Dementia content gets billions of views on TikTok. Whose story does it tell? | MIT Technology Review

Abby Ohlibeiser
February 28, 2022

“That’s a conversation that people with dementia have been having now for a while,” says Kate Swaffer, a cofounder of Dementia Alliance International, an advocacy group whose members all live with the condition. Swaffer was diagnosed with younger-onset semantic dementia in 2008, when she was 49.

In some ways, these conversations echo ongoing discussions about “sharenting,” family vloggers, and parenting influencers. Kids who were once involuntary stars of their parents’ social media feeds grow up and have opinions about how they were portrayed. But adults with dementia are not children, and whereas children develop the ability to consent as they grow older, theirs will diminish permanently over time.

Legally, a care partner or family member with power of attorney can consent on behalf of a person who is unable to do so. But advocates say this standard is not nearly enough to protect the rights and dignity of those living with later-stage dementia.

Problems to solve
**A)** Quote the dementia article word for word, from "Legally, a care" to "with later-stage dementia.".
**B)** According to the dementia article, in what year was Kate Swaffer diagnosed with younger-onset semantic dementia?

Record extracts
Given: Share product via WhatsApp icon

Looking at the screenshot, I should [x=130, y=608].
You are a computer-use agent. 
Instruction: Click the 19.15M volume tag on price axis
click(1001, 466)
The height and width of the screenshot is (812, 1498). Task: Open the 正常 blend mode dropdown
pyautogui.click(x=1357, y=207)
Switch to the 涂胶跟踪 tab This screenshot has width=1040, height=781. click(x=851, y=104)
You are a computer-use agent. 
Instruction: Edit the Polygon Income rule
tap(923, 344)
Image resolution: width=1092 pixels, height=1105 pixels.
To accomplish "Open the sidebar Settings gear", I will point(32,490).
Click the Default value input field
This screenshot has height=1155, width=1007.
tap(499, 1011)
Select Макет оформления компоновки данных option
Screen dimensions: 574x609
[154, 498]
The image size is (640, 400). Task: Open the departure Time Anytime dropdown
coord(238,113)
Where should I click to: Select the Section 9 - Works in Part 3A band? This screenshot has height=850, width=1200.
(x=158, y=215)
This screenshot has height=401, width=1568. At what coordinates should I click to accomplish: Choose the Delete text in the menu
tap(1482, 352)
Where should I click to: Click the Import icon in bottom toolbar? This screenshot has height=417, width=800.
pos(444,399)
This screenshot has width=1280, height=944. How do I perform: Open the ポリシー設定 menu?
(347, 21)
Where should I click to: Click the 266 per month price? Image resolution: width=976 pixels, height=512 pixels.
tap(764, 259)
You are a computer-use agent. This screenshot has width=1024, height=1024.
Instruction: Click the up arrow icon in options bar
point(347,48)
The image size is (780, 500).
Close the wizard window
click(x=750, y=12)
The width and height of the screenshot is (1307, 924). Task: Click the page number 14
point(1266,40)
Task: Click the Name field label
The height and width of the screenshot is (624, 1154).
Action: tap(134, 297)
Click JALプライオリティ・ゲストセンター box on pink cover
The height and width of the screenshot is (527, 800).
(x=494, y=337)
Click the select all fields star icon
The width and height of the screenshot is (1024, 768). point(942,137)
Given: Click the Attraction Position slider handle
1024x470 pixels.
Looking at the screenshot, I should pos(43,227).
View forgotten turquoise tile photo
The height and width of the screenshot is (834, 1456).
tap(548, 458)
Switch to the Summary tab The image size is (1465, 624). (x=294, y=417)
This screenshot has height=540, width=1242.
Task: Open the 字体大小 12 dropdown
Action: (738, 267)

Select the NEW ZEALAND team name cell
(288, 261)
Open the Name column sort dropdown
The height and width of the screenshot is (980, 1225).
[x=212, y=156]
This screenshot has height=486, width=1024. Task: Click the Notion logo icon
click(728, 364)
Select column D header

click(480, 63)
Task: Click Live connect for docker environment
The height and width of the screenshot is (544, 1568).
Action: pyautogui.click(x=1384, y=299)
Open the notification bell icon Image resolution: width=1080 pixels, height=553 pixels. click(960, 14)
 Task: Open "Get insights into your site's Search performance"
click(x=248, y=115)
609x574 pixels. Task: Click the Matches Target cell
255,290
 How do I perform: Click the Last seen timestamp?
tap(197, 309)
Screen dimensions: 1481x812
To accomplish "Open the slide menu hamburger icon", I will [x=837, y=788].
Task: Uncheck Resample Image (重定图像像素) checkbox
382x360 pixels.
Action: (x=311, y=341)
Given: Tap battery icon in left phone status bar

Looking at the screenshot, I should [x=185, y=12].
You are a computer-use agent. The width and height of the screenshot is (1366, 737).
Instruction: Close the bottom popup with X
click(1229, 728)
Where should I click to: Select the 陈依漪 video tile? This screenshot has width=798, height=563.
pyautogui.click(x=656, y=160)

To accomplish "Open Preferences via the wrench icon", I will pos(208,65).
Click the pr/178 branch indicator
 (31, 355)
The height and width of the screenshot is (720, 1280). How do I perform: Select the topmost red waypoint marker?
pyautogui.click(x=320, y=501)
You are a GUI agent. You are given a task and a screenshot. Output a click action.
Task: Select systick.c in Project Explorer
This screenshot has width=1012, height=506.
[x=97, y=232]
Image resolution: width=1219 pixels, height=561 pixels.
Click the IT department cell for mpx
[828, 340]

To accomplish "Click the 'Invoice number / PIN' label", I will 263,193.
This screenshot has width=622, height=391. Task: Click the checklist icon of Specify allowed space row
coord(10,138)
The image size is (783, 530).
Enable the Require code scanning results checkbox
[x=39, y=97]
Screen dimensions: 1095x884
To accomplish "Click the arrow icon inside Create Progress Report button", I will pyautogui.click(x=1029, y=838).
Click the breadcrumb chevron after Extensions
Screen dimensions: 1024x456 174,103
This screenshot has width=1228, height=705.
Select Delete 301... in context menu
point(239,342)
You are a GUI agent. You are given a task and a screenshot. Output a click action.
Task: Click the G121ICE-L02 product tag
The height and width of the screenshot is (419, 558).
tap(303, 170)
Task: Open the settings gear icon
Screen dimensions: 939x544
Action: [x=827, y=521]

Solutions
**A)**
Legally, a care partner or family member with power of attorney can consent on behalf of a person who is unable to do so. But advocates say this standard is not nearly enough to protect the rights and dignity of those living with later-stage dementia.

**B)** 2008